The concept of people communicating over video is not a new idea. Growing up in the 1960s, I remember several things that illustrated video communications even then.
The first that comes to mind is the 1964 World’s Fair in New York City. I remember visiting the fair and playing with AT&T’s version of video conferencing for the home called the “videophone” (see photo). Although it was black and white and the quality was reflective of the time, I remember being mesmerized by the device.
The second example was on a tv show that was near and dear to my heart called “The Jetsons” (1962). Jane used video to communicate with her girlfriend over a device that looked like a TV with some really futuristic antennae coming out of the top (see cartoon). I liked that contraption. Maybe I should recreate it with foil for my ūmi.
The third example is Star Trek (1966). Captain Kirk and the gang used a lot of video from the deck of the Enterprise to communicate with friends and enemies. They also took the concept to another level by moving matter (people) through teleportation. “Beam me up Scottie!” Let’s stick to moving bits at this time.
So the vision of video being used for communications has been around for over 50 years. So why has it taken so long?
During the 80s I witnessed the introduction of video conferencing in the Enterprise but it failed because of four reasons.
1. Cost -- $1M+ per room
2. Complexity -- needed a staff to connect and maintain
3. Quality – video and audio quality was reasonable but not immersive
4. Limited – few people to connect with and usually limited to a few internal company locations
Because of these factors utilization was low and eventually people stopped using it.
In 2006, Cisco introduced Telepresence (see photo). I still recall the first time I used it in our labs and I knew immediately that everything was going to change in business.
It’s been over four years since my first TelePresence experience and I can tell you the way I work has dramatically changed. I use Telepresence at least five times a week and my travel is down over 80 percent from four years ago.
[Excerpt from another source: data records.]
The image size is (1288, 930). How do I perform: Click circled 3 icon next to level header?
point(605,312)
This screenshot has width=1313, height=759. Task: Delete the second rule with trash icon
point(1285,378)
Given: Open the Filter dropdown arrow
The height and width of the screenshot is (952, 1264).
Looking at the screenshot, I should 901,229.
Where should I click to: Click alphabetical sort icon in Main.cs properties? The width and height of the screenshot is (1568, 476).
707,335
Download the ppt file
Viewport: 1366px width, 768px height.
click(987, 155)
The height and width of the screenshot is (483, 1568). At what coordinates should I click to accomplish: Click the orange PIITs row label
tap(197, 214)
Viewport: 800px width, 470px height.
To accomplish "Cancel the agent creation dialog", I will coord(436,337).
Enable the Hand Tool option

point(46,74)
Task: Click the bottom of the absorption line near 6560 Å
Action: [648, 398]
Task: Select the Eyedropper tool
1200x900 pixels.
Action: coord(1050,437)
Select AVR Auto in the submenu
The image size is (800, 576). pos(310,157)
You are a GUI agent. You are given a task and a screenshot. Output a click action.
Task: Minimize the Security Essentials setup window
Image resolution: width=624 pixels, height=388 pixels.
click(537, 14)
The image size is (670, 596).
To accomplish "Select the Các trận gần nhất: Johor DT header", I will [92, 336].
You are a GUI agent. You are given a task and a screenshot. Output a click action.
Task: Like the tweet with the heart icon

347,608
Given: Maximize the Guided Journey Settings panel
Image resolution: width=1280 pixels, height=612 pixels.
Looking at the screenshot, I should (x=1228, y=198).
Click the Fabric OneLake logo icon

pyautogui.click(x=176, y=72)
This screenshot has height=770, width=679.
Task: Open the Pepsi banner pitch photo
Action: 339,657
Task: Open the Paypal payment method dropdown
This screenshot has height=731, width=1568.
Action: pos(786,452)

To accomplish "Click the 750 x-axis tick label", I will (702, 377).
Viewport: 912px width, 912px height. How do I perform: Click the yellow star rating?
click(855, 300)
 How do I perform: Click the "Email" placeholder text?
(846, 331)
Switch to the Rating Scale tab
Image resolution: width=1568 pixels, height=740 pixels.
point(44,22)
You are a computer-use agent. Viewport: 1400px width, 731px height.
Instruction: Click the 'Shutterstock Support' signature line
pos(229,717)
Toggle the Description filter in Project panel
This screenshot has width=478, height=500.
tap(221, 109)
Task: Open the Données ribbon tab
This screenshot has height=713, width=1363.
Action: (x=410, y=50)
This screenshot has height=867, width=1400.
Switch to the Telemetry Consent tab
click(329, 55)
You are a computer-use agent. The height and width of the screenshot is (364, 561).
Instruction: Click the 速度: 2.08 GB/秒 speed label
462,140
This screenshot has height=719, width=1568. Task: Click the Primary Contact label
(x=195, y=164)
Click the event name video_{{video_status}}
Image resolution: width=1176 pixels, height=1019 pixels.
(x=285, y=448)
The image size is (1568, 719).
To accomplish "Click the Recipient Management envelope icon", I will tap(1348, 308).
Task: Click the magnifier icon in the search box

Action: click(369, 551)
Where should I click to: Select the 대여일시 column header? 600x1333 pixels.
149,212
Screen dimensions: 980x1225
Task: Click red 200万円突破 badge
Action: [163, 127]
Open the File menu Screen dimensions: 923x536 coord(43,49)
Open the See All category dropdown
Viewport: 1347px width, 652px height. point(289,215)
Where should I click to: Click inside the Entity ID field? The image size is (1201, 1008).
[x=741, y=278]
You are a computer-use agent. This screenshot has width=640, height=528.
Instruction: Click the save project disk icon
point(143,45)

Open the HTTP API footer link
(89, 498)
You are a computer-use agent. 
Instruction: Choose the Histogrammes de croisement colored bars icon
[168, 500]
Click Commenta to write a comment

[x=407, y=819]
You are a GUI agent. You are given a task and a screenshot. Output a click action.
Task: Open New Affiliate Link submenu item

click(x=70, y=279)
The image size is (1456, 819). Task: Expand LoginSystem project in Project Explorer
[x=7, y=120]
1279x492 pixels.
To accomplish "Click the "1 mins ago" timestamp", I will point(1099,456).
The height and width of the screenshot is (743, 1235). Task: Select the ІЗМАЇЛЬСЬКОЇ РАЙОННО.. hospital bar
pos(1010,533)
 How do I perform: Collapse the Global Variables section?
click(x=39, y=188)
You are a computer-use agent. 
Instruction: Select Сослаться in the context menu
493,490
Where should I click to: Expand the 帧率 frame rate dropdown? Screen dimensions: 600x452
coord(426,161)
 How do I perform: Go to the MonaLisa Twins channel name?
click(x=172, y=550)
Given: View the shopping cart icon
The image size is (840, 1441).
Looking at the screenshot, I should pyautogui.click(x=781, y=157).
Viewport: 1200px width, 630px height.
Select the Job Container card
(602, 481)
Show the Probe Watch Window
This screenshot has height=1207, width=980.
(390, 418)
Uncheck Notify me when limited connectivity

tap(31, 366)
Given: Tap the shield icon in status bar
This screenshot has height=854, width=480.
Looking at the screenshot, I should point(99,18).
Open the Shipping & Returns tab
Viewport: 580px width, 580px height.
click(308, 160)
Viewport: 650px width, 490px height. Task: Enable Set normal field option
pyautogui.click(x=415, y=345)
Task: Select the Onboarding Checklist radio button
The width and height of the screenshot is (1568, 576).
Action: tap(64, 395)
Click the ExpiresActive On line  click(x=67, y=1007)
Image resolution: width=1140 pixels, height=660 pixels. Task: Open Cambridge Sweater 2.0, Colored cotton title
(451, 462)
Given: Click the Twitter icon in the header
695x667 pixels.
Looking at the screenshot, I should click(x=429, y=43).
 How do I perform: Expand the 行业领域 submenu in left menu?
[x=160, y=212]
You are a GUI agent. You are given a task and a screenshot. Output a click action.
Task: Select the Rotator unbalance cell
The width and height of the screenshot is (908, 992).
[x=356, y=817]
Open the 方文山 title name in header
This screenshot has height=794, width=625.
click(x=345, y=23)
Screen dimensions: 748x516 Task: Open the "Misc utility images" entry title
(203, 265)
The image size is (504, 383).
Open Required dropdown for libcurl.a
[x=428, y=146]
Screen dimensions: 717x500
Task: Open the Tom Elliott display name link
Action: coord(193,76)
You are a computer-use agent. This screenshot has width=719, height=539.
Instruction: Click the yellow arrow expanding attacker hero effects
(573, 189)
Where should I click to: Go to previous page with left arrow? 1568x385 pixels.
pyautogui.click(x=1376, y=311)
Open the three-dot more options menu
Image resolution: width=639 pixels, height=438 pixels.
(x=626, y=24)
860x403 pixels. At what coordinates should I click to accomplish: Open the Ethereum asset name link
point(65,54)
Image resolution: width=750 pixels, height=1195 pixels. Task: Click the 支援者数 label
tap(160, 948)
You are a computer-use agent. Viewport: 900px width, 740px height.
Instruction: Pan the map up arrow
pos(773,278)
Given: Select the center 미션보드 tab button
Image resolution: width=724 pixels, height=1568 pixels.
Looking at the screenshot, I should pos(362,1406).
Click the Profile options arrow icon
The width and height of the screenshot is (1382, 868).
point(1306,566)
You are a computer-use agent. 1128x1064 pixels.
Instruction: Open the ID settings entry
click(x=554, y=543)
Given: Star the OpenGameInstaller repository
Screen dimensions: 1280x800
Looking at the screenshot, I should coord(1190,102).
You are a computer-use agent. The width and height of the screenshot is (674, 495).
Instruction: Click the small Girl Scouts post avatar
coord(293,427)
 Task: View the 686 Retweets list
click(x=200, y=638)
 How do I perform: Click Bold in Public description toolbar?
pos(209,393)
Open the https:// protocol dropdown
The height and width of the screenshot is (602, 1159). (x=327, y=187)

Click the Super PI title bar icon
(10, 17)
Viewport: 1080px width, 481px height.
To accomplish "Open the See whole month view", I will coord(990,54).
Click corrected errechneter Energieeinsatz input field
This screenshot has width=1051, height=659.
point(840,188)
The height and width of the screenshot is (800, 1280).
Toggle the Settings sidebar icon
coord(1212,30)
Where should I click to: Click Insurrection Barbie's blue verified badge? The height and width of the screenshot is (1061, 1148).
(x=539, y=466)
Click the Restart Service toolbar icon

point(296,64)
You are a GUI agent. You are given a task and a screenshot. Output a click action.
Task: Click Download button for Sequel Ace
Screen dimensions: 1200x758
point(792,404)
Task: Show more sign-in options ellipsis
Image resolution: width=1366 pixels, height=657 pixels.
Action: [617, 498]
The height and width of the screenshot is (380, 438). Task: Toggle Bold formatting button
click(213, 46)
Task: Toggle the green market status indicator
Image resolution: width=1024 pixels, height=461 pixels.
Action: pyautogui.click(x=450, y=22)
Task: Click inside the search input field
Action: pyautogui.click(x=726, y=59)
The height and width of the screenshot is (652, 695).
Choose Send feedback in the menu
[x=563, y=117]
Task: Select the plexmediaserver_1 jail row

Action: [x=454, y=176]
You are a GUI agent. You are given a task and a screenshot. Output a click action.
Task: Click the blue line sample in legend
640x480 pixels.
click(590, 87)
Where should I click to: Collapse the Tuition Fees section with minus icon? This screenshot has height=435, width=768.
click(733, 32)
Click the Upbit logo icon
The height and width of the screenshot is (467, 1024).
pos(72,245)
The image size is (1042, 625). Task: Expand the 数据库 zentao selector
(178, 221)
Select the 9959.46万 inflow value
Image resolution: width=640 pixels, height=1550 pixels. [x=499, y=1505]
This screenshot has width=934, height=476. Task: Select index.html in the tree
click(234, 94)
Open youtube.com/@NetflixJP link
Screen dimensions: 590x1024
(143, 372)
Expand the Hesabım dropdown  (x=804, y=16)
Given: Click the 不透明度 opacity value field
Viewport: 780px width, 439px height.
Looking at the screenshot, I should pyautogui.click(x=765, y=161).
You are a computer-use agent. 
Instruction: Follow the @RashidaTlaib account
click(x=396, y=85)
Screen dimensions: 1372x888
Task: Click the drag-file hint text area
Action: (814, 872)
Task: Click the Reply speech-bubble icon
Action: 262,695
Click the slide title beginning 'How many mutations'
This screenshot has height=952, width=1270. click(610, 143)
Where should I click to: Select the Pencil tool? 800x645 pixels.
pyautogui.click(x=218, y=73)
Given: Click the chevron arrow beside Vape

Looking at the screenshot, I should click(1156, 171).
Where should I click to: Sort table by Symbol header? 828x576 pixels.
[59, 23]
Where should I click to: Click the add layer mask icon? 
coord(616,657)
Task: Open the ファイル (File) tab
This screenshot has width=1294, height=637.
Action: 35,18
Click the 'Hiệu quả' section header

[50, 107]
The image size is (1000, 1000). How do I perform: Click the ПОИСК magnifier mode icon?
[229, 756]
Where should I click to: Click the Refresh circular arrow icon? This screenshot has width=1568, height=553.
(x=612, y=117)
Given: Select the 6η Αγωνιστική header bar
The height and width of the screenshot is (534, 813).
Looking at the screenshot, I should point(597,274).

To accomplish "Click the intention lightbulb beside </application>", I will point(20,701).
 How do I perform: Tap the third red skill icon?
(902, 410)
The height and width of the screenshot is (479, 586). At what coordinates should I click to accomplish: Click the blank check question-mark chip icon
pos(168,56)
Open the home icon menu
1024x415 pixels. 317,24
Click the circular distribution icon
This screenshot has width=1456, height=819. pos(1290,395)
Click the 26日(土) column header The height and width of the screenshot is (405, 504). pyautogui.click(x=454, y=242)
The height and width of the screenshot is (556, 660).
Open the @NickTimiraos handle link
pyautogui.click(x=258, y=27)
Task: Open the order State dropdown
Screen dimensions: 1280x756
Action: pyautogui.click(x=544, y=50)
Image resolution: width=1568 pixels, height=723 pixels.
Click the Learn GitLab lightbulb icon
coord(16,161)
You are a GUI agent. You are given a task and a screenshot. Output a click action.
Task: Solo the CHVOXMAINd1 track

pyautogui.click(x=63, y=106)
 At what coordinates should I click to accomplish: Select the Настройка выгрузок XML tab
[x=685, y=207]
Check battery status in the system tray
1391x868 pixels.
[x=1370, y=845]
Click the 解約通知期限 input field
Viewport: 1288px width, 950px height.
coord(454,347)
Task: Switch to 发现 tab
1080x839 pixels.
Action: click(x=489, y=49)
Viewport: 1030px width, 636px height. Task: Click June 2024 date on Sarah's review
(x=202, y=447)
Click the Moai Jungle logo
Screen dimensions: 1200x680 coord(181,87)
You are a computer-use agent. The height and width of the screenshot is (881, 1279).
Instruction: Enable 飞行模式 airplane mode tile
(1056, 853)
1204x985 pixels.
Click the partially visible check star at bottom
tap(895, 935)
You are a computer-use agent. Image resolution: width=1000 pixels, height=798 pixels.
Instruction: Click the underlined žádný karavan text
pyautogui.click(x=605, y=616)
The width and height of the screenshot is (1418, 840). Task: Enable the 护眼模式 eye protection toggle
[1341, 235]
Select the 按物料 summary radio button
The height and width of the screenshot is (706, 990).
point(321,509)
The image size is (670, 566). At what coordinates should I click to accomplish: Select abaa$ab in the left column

On the other hand, my meetings with customers and partners have increased significantly and continue to grow as Telepresence gets more ubiquitous.
It’s 2010 and earlier this month Cisco introduced ūmi, which is TelePresence designed for your homes leveraging your HD television and broadband.
I think we have reached a major inflection point with the introduction of the ūmi. TelePresence had a significant impact on business but when we look back 10 years from now it will be miniscule in comparison to the impact that ūmi will have on how we live. High quality video in the home will not only be great for staying in touch with friends and family (the first wave) but I predict that the killer applications will be in healthcare, education and services.
Applications will be developed in healthcare that will be able to determine my mothers well being by simply watching her walk or devices to monitor her blood pressure etc. We will be able to attend classes in any university and college around the world seamlessly. We will be able to get tutored or take our guitar lessons over with teachers that may live in another country. We will watch a football game or in my case, a Yankee game with friends and family that are remote and share the experience together. The options will be endless and as big as our imagination. This video can tell you more about what ūmi is:
I’ve been predicting for a while now that the primary way we will communicate in the future is via video. Video at work, at home and on the go. I think that with the announcement of ūmi my prediction is upon us.
Now that our imagined future we saw in the Jetsons, Star Trek and from At&T is here, it’s time to keep imagining what’s next.
Happy dreaming….. see you all on video!